The controller I'm presently working with is quite old, the HP Smart Array P400; in part I want to know how to deal with that controller, but I'm also interested in the general perspective -- if there are other/newer controllers that handle this better, how do they handle it? I'm looking ideally for OS-neutral solutions, but if that doesn't work, it's running VMware ESXi.
There are basically two settings for surface scan on this controller: high, or idle with a configurable delay in seconds.
For years it's been on idle with a 3 second delay. (Not sure why, this was probably the default.) However, I recently got concerned that this means it basically never runs the surface scan, since even during periods of very little actual use, ESXi sends "heartbeat" I/O more frequently than that, and most of the guest OSes also send little blips of one kind or another during idle time.
Figuring it's a bad idea to effectively have the controller never do a surface scan, I picked the only other option, "high".
There might be some kind of performance penalty here, but this array's workload is just system disks for the VMs, not data disks (I use ZFS on a plain HBA for that), so nobody's noticed thus far.
My concern is that, now the drives won't stop, period. I've had this setting for several days, and over those days there have been plenty of idle periods such that I figure the controller could probably have done a complete scan by now. I can do a ZFS scrub on a pool 7 times larger and on lower RPM drives in less time. I've peeked at the server a number of times during idle periods and not once have I seen it without the disk lights dancing around like a music video.

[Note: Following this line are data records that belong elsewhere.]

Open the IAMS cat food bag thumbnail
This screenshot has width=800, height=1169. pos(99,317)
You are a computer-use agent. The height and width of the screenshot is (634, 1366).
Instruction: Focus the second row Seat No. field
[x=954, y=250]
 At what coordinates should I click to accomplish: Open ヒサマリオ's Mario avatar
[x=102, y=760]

It seems like it has the scan on an infinite loop, without any kind of delay in between scans. Am I correct here?
This to me seems kind of ridiculous. I would have hoped that once the controller managed to get through a scan, it would stop for a few days at least before starting the next one. I really doubt sectors degrade quick enough to justify constant scanning.

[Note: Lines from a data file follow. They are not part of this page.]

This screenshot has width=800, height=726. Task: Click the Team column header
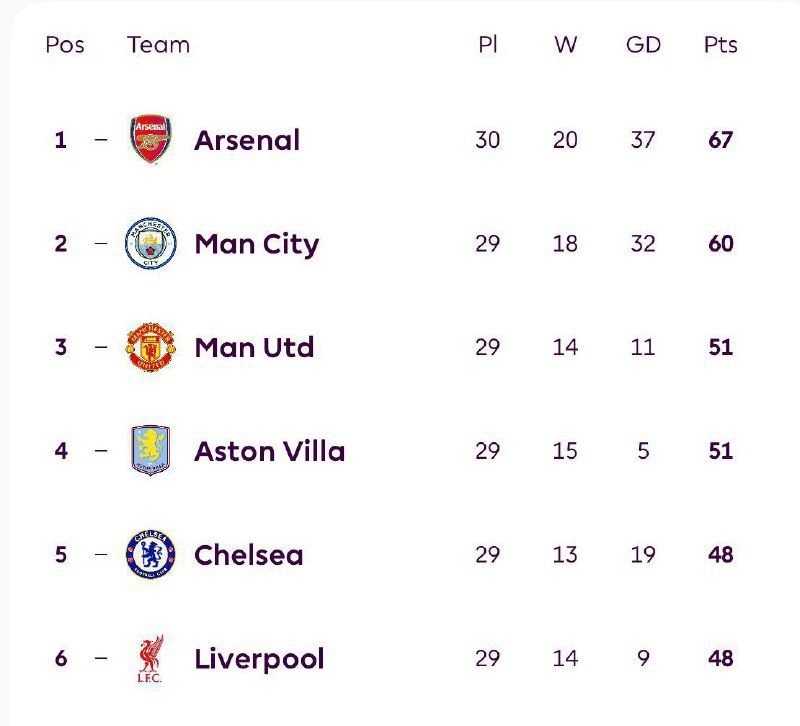158,45
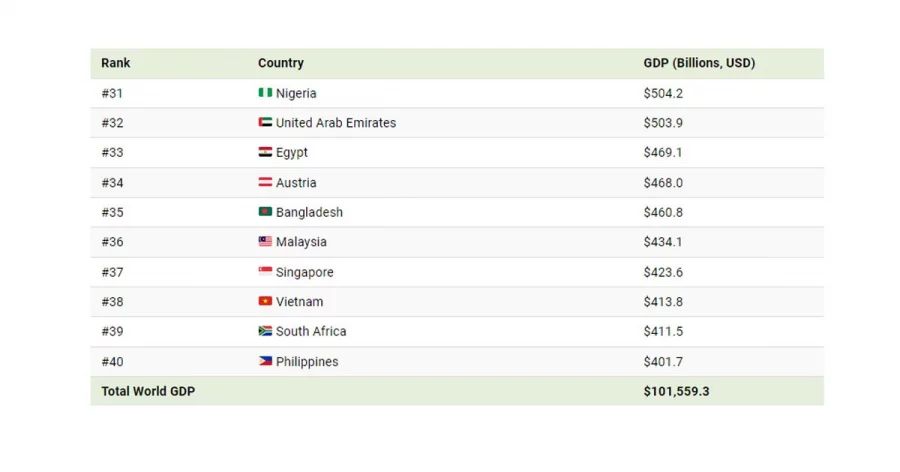This screenshot has width=900, height=472.
Task: Click the Austria flag icon
Action: (x=265, y=182)
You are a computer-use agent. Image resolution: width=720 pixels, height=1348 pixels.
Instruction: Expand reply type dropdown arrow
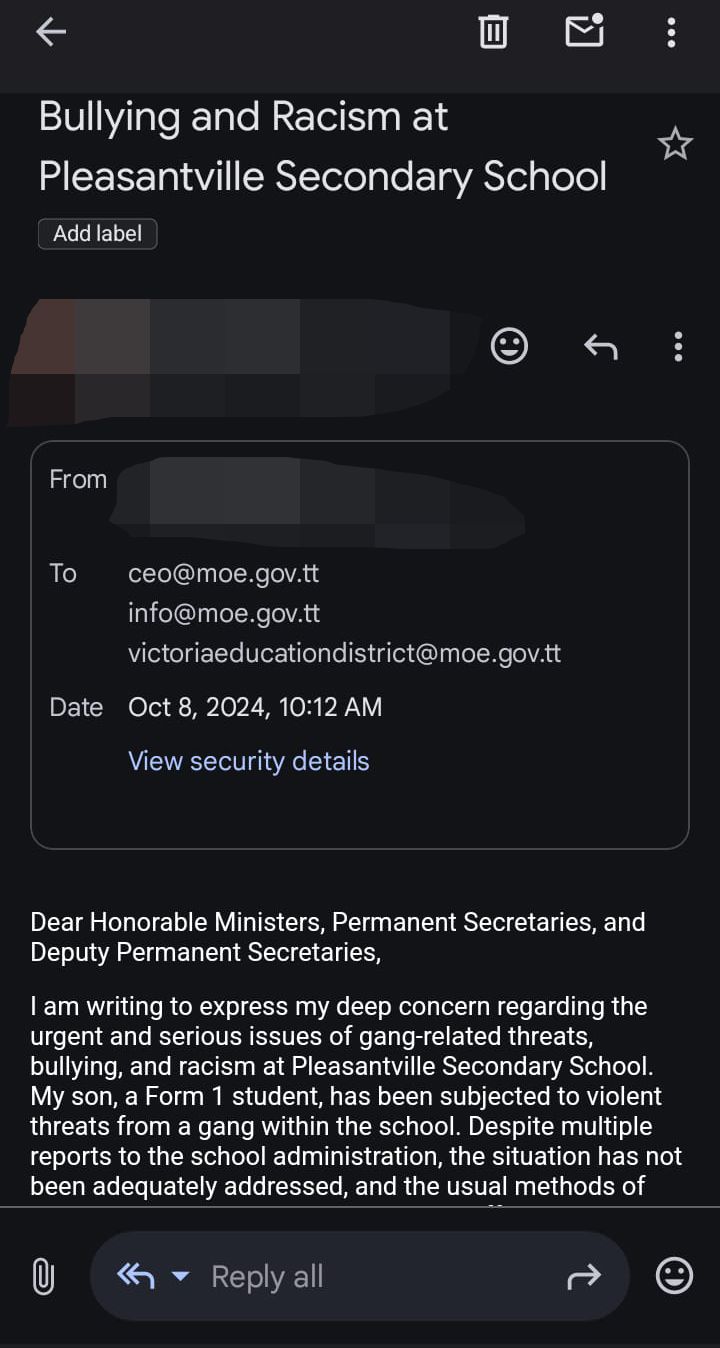(x=181, y=1276)
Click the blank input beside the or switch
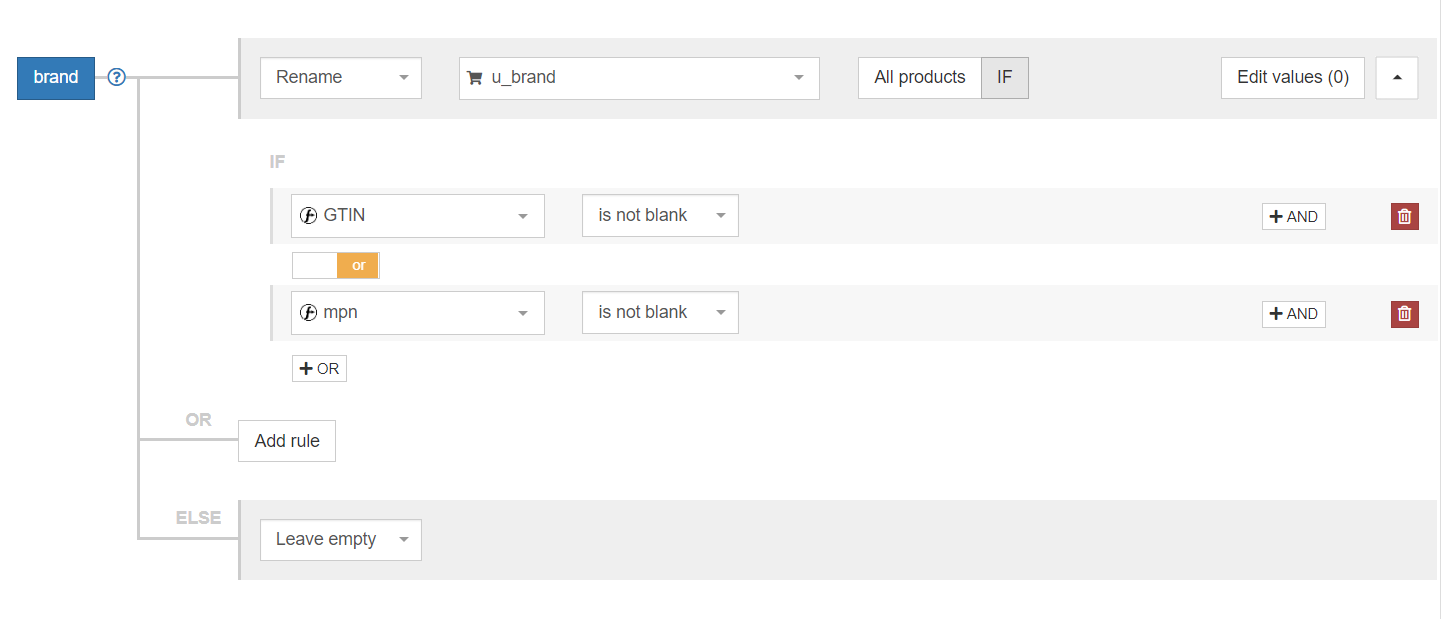The width and height of the screenshot is (1456, 619). coord(314,265)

I'm worried that this is going to kill off drives way faster. These are 2.5" 10k SAS disks, 300GB and 600GB, in RAID 1+0. Is this a valid concern? I'm guessing this setting has increased total daily disk activity by at least ten times.
Now, disks constantly spin regardless of access, heads don't actually touch platters, and the actuator is moved by a contactless electromagnetic system. So I think the only big difference in wear-out would be on the actuator axis bearing, when the disk seeks. In principle that sounds pretty minor, but in practice it does seem that lots of seeks wear drives out faster.
I imagine this scan is accessing sectors sequentially, which, in of itself, wouldn't involve tons of actuator movement. However, if the scan is being frequently interrupted by little idle accesses that need the heads to be somewhere else, that could at worst amplify that back-and-forth significantly.
(I should perhaps look at migrating to SSDs, but in any case I don't want to kill off the magnetic disks already installed.)
To summarize, my questions are:
Is it actually going to scan continually?
Is there some way to make this scanning periodic instead of continuous? (If not on this controller, even on any different ones?)
Should I actually be worried about this wearing out the disks?
Geez... That's a lot of effort.
Disks are consumable. If one fails, let it fail.
The HP SmartArray will tell you and you can replace the drive as intended.
Replacement disks are cheap for that era of server (2007-2009), so you shouldn't overthink how these background processes work.
I would not use the
high
setting for extended periods because it can impact IO performance.From HP Smart Array manual:
In other words, the controller will not prioritize real IO vs scan/scrub one. I suggest you leaving the default
medium
setting: if disks are constantly accessed by your application, it probably needs the required performance.If bit rotting worries you, surface scan can be sporadically set to
high
(ie: during one weekend each month) but, as suggested by others, I would not bother changing the default setting.